> _What is required_: Please repeat, word for word, the lines in the records below, starting with the line that contains "Expand the Bulk Actions dropdown" and going on through the line that contains "coord(1549,20)".
BEGIN Provided records
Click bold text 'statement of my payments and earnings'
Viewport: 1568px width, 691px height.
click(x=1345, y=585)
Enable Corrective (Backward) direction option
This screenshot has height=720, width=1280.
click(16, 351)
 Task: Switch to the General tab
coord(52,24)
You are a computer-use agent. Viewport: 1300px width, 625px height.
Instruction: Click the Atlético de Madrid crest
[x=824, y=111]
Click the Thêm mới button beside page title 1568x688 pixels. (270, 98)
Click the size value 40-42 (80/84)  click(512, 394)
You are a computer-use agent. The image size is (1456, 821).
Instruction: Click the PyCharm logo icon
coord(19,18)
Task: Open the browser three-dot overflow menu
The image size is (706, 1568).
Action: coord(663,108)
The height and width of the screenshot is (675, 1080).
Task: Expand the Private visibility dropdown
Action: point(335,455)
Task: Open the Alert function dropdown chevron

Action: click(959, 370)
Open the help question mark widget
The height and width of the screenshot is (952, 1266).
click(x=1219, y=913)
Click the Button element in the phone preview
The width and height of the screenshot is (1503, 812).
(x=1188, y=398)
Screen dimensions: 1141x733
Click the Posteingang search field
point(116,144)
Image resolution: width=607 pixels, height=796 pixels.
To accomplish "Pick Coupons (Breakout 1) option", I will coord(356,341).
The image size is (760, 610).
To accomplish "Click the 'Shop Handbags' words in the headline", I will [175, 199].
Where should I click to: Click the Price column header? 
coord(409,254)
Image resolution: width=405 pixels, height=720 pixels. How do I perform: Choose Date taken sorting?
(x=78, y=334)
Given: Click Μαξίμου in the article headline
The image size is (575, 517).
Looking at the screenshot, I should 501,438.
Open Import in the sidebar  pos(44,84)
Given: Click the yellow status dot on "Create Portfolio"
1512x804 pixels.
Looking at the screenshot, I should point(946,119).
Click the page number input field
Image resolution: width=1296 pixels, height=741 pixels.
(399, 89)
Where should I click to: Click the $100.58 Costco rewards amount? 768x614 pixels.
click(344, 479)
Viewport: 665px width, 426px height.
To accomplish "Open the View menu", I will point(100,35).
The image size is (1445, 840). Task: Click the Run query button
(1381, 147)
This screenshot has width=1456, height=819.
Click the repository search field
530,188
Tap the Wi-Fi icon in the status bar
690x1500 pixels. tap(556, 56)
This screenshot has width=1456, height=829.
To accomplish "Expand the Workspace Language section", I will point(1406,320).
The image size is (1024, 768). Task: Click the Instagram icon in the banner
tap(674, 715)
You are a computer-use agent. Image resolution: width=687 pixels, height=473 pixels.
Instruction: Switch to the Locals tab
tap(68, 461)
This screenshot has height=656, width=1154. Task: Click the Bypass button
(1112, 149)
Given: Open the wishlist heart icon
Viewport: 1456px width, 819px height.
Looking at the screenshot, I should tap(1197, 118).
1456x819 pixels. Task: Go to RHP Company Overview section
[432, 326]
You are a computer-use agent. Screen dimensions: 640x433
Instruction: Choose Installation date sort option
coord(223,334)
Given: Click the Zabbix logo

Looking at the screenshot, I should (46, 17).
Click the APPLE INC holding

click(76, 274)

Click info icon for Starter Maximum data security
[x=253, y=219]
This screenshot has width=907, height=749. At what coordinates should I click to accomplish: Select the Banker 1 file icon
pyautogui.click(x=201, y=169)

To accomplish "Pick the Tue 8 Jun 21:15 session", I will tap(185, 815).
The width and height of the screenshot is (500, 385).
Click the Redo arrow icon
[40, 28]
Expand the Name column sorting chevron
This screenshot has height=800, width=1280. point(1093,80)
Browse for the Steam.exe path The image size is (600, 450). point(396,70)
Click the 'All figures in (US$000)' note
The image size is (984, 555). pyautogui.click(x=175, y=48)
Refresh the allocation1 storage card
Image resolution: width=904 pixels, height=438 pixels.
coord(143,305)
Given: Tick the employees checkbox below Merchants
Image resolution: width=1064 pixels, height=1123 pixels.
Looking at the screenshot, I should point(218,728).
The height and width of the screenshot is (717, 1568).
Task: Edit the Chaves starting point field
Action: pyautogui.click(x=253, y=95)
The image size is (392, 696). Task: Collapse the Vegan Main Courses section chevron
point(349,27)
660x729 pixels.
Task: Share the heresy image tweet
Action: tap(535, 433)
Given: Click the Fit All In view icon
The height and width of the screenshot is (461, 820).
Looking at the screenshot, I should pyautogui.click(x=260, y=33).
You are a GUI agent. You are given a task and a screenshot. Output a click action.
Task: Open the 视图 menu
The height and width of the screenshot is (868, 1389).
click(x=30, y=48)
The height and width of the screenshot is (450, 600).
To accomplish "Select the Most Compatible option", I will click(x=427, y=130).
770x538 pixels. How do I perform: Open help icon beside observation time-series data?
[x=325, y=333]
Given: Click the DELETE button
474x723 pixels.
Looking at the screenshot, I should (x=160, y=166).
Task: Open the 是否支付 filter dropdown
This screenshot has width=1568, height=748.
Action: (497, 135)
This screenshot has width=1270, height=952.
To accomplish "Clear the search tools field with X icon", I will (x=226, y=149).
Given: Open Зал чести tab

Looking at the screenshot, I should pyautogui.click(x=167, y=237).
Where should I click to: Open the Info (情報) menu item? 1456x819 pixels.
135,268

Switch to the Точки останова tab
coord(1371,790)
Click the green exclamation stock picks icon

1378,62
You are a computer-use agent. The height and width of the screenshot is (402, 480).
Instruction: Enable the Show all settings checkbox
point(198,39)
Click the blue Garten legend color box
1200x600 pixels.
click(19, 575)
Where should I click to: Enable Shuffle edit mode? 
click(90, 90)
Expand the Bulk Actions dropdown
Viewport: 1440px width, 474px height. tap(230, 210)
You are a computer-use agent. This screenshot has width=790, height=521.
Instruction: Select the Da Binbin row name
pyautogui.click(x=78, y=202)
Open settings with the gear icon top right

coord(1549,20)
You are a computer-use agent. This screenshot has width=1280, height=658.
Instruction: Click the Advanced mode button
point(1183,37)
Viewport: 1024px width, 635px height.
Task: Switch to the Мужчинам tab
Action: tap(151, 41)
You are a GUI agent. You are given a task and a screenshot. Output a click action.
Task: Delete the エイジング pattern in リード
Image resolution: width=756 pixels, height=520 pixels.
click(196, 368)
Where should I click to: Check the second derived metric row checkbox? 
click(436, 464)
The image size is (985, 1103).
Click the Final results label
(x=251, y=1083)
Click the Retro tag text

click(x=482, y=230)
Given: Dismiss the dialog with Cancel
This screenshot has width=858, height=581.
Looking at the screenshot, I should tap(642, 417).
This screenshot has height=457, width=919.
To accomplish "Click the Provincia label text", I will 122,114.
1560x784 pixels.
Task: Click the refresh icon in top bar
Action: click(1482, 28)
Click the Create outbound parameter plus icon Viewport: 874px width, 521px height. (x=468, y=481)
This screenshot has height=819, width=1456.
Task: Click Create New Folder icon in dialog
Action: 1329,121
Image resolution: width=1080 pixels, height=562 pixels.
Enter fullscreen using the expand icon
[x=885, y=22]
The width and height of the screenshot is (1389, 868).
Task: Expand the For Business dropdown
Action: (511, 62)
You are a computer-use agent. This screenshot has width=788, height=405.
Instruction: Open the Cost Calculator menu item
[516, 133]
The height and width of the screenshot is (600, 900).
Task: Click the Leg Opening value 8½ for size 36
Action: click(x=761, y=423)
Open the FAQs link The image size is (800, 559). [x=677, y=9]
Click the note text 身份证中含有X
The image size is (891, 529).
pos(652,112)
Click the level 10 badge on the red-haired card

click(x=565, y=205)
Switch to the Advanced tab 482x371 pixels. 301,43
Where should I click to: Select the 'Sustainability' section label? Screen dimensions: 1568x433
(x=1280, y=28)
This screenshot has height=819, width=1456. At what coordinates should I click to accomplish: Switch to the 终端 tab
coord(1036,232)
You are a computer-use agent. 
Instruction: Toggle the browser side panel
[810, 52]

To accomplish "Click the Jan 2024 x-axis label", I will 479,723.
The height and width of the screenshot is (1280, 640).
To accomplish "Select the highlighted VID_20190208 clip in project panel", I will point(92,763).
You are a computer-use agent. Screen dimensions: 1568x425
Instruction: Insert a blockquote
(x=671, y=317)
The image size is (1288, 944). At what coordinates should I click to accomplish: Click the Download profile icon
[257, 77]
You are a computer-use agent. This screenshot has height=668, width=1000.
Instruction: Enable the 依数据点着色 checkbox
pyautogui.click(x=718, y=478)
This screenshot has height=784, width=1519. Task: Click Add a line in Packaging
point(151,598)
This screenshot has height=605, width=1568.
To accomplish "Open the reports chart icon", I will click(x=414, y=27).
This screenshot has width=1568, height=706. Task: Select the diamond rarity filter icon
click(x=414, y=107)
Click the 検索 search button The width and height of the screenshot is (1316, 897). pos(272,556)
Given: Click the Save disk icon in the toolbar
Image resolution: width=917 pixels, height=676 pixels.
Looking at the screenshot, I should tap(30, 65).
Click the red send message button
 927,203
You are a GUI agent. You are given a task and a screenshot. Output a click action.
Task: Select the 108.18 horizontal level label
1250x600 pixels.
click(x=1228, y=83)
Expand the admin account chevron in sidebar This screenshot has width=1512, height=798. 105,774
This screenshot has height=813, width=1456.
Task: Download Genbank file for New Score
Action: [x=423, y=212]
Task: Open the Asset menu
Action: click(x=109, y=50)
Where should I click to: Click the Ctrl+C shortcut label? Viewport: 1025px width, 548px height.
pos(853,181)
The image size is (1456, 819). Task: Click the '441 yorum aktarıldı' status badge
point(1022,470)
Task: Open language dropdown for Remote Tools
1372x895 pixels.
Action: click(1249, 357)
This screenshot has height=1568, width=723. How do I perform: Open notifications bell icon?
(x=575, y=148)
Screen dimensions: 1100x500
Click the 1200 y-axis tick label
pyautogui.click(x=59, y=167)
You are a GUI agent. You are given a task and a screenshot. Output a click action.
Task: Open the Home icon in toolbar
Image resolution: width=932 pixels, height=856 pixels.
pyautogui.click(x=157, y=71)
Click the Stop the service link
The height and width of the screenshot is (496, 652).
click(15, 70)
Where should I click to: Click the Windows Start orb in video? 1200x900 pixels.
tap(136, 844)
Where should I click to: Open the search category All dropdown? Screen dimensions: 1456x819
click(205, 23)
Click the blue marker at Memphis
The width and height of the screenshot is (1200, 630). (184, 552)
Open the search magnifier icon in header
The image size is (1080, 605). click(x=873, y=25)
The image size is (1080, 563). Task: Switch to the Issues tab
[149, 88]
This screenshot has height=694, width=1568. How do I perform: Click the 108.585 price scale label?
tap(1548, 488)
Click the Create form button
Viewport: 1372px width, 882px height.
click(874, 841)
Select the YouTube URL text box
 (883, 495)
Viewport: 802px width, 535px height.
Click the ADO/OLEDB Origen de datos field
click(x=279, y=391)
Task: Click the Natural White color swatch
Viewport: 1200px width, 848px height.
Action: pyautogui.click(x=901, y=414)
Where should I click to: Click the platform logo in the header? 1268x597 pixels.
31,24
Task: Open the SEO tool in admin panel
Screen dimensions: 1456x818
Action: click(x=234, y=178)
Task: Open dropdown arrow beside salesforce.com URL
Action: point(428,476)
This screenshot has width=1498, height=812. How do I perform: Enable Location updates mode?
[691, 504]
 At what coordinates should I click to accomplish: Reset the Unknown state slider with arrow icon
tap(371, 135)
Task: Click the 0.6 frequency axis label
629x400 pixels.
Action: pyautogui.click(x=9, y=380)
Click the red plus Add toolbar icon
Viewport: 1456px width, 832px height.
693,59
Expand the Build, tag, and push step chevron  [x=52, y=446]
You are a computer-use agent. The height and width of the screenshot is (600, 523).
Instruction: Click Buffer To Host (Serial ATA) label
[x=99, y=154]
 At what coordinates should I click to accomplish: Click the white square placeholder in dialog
END Provided records
> _Written reply_:
Expand the Bulk Actions dropdown
Viewport: 1440px width, 474px height. tap(230, 210)
You are a computer-use agent. This screenshot has width=790, height=521.
Instruction: Select the Da Binbin row name
pyautogui.click(x=78, y=202)
Open settings with the gear icon top right

coord(1549,20)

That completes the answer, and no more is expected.